• KUTIPAN TEKS:
□ □ □ □ □
Pedoman tersebut bertujuan untuk melindungi orang dari dampak buruk polusi udara dan digunakan oleh pemerintah sebagai acuan untuk standar yang mengikat secara hukum.

Badan kesehatan PBB terakhir mengeluarkan pedoman kualitas udara, atau AQGs, pada tahun 2005, yang memiliki dampak signifikan pada kebijakan pengurangan polusi di seluruh dunia.

Namun, dalam 16 tahun sejak itu, WHO mengatakan, lebih banyak bukti muncul yang menunjukkan polusi udara mempengaruhi kesehatan pada konsentrasi yang lebih rendah daripada yang dipahami sebelumnya.

"Bukti yang terkumpul cukup membenarkan tindakan untuk mengurangi paparan populasi terhadap polutan udara utama, tidak hanya di negara atau wilayah tertentu tetapi dalam skala global," kata organisasi itu.

Pedoman baru datang tepat pada waktunya untuk KTT iklim global COP26 yang diadakan di Glasgow dari 31 Oktober hingga 12 November.

Kata WHO, di samping perubahan iklim, polusi udara adalah salah satu ancaman lingkungan terbesar bagi kesehatan manusia.

Kepala perubahan iklimnya, Maria Neira mengatakan, WHO sedang mempersiapkan laporan besar untuk dipresentasikan di Glasgow untuk menekankan manfaat kesehatan yang sangat besar dari pengurangan polusi udara melalui mitigasi perubahan iklim.

"Anda bisa membayangkan jumlah nyawa yang luar biasa yang akan kita selamatkan," kata Neira.
□ □ □ □ □
• KUMPULAN DATA:
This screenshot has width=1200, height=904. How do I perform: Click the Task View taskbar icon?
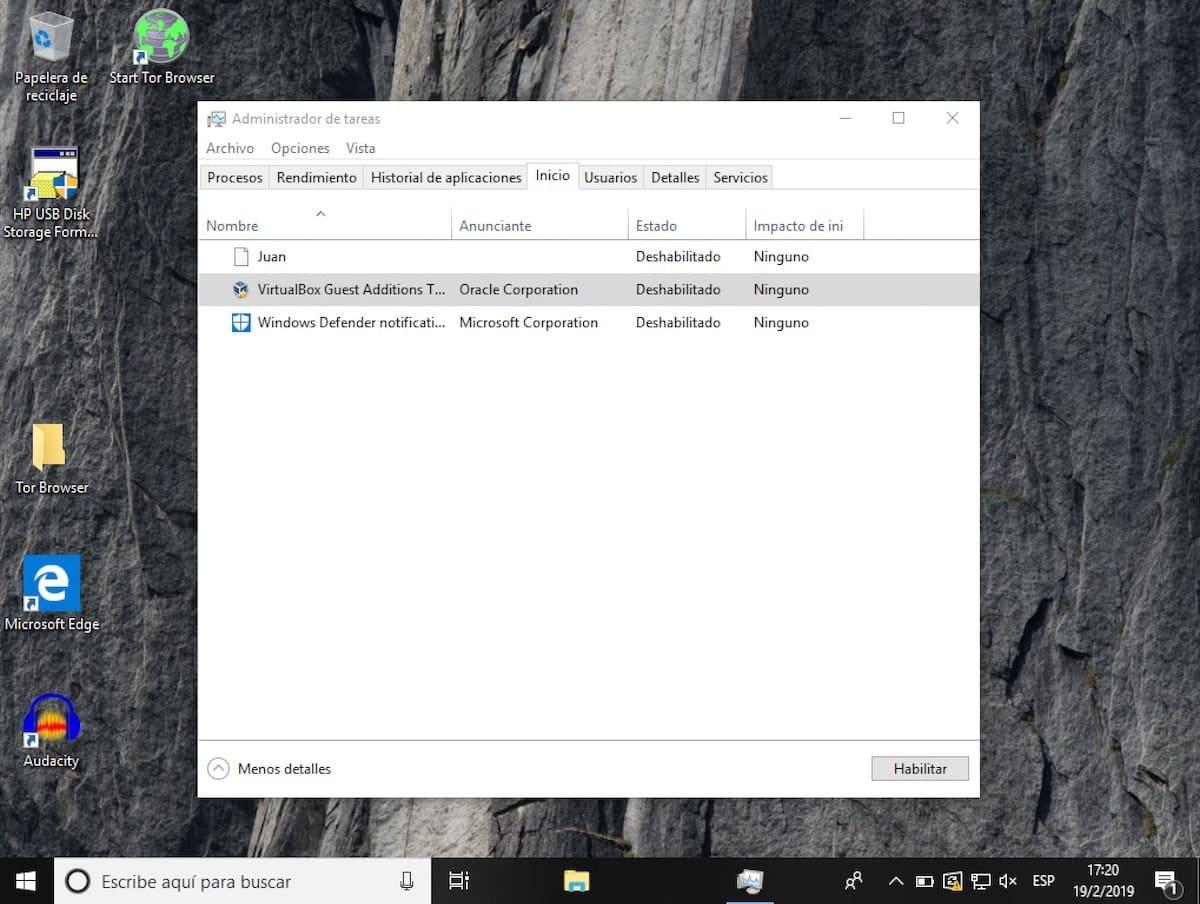(458, 880)
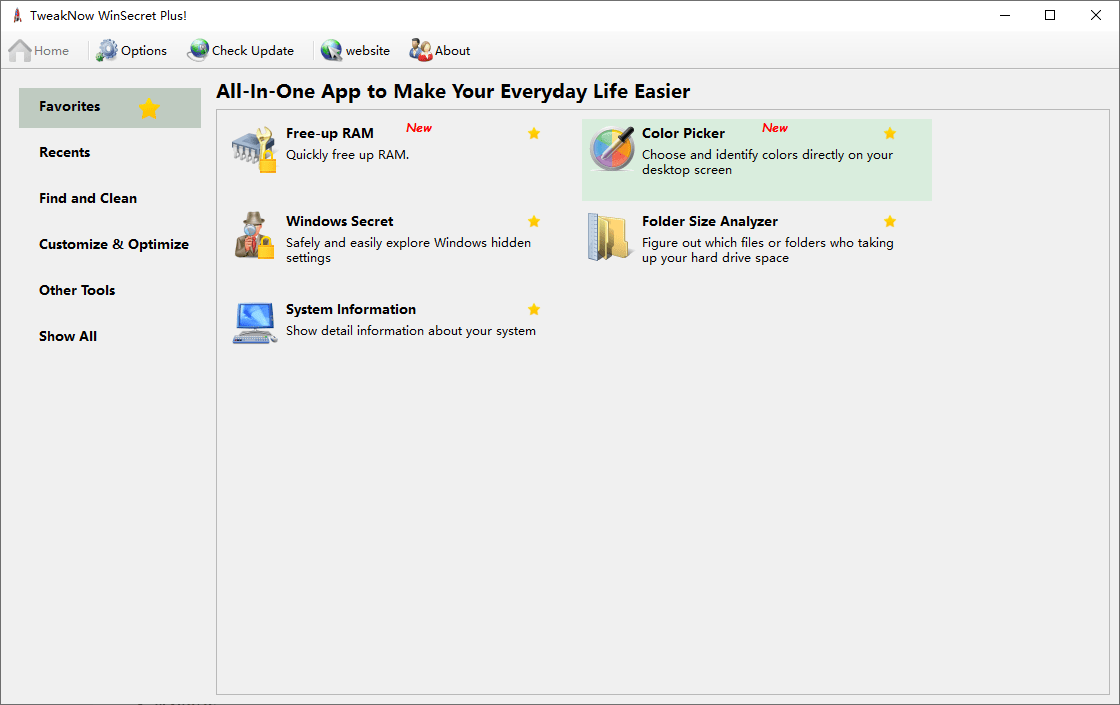Click the System Information computer icon
This screenshot has width=1120, height=705.
click(x=254, y=323)
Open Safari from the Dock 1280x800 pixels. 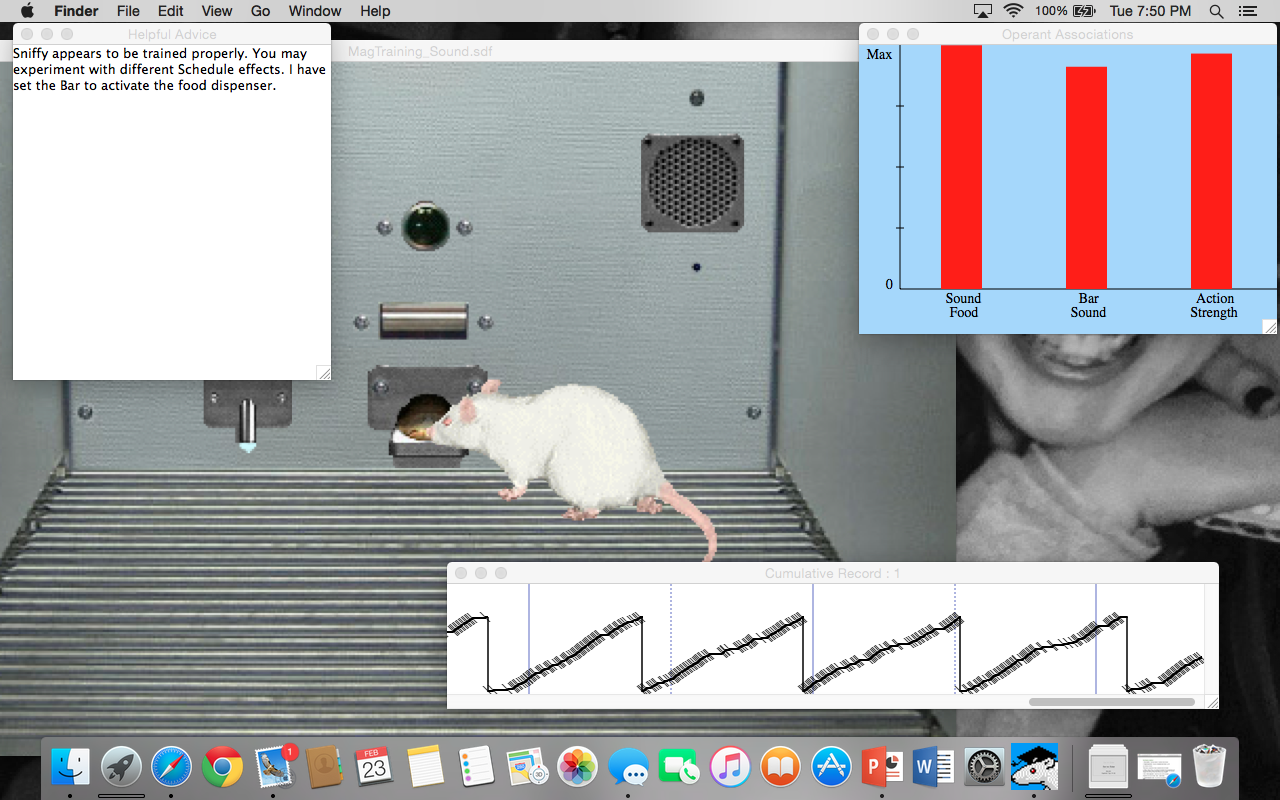[171, 766]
□ □ □ □ □
• TUJUAN TUGAS:
Tuliskan tanpa perubahan bagian teks tentang pedoman kualitas udara WHO, mulai dari "Badan kesehatan PBB" dan terus sampai "hingga 12 November.". Baris-baris data di atas tidak diperlukan.

• HASIL TUGAS:
Badan kesehatan PBB terakhir mengeluarkan pedoman kualitas udara, atau AQGs, pada tahun 2005, yang memiliki dampak signifikan pada kebijakan pengurangan polusi di seluruh dunia.

Namun, dalam 16 tahun sejak itu, WHO mengatakan, lebih banyak bukti muncul yang menunjukkan polusi udara mempengaruhi kesehatan pada konsentrasi yang lebih rendah daripada yang dipahami sebelumnya.

"Bukti yang terkumpul cukup membenarkan tindakan untuk mengurangi paparan populasi terhadap polutan udara utama, tidak hanya di negara atau wilayah tertentu tetapi dalam skala global," kata organisasi itu.

Pedoman baru datang tepat pada waktunya untuk KTT iklim global COP26 yang diadakan di Glasgow dari 31 Oktober hingga 12 November.